4. The method for event signal driven low-light video object segmentation according to claim 3, wherein the event-guided memory matching module in step 2.2 comprises: a memory storage module, an event guidance module, an attention matching module, a mask decoder;

Step 2.2.1, after the memory storage module performs linear transformation on the mixed characteristic F _t at the t moment, obtaining a key K _t and a value V _t at the t moment; the mask defining the t-th moment is noted as When t=1, initialize/>

Step 2.2.2, the event guidance module pairs in the channel dimensionAfter being combined with F _t ^evt, the filter signals SE _t,SE_t at the t moment are respectively combined with F _t ^evt and/>, and multi-scale information extraction is carried out through different convolution kernel sizes and poolingPerforming point multiplication and summation, and finally outputting a guide signal G _t after strengthening at the t moment;

Step 2.2.3, the attention matching module obtains a filtered key K _t' at time t using equation (1):

K_t′＝K_t·G_t (1)

the attention matrix a _t+1 at time t+1st is obtained by using the formula (2):

obtaining a matching result R _t+1 at the t+1st time by using the formula (3):

R_t+1＝A_t+1(G_t+V_t) (3)

5. The method for splitting a low-light video object based on event signal driving according to claim 4, wherein said step 3 is performed as follows:

step 3.1, constructing a t moment cross entropy loss function by utilizing the step (4)

Step 3.2, constructing a Soft Jack loss function at the t-th time by using the formula (5)

Step 3.3, constructing a total loss function L at the t-th moment by using the formula (6):

In the formula (7), α and β are two weighting coefficients.

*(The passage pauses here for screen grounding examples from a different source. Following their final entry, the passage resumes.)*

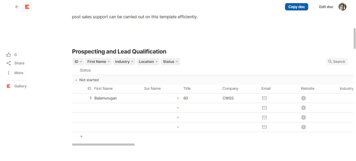Click the Copy doc button
The height and width of the screenshot is (161, 356).
point(296,7)
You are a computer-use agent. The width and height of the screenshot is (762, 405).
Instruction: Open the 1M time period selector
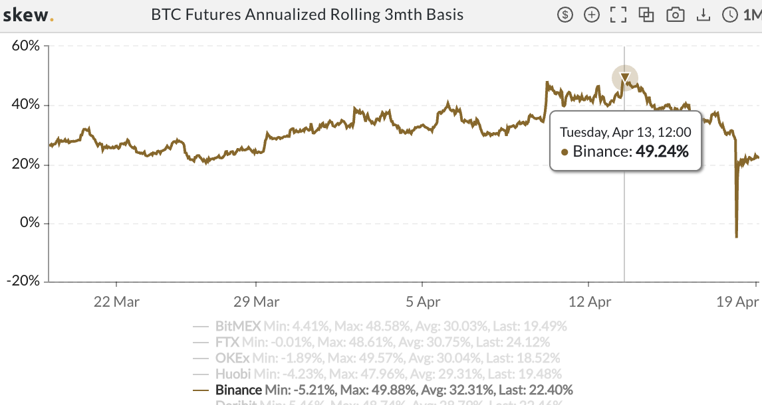[752, 15]
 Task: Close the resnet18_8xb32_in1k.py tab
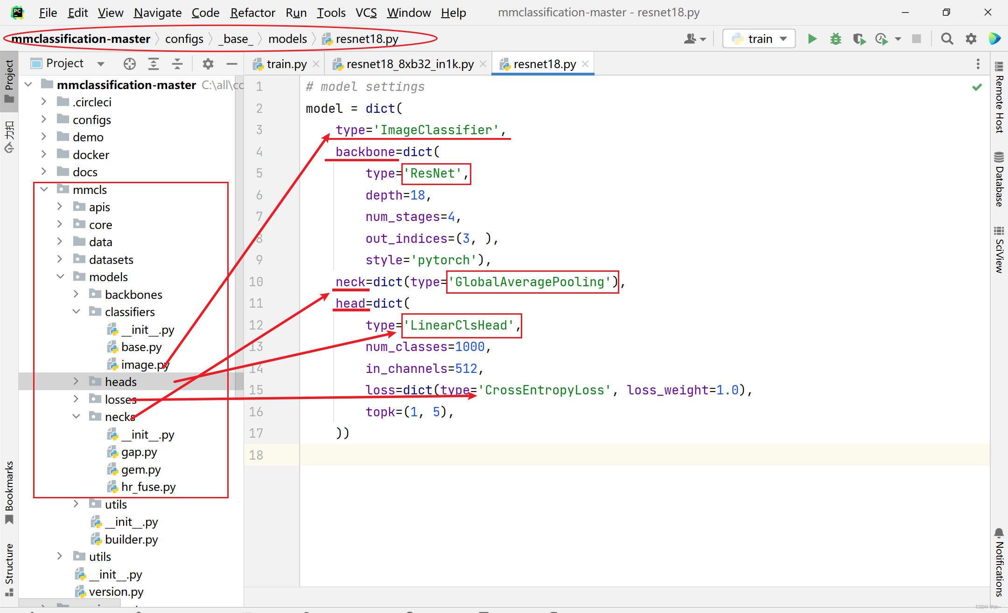[483, 64]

6. An electronic device comprising a memory and a processor, wherein the memory is configured to store a program that supports the processor to perform the low-light video object segmentation method of any one of claims 1-5, the processor being configured to execute the program stored in the memory.

7. A computer readable storage medium having stored thereon a computer program, characterized in that the computer program when executed by a processor performs the steps of the low-light video object segmentation method according to any of claims 1-5.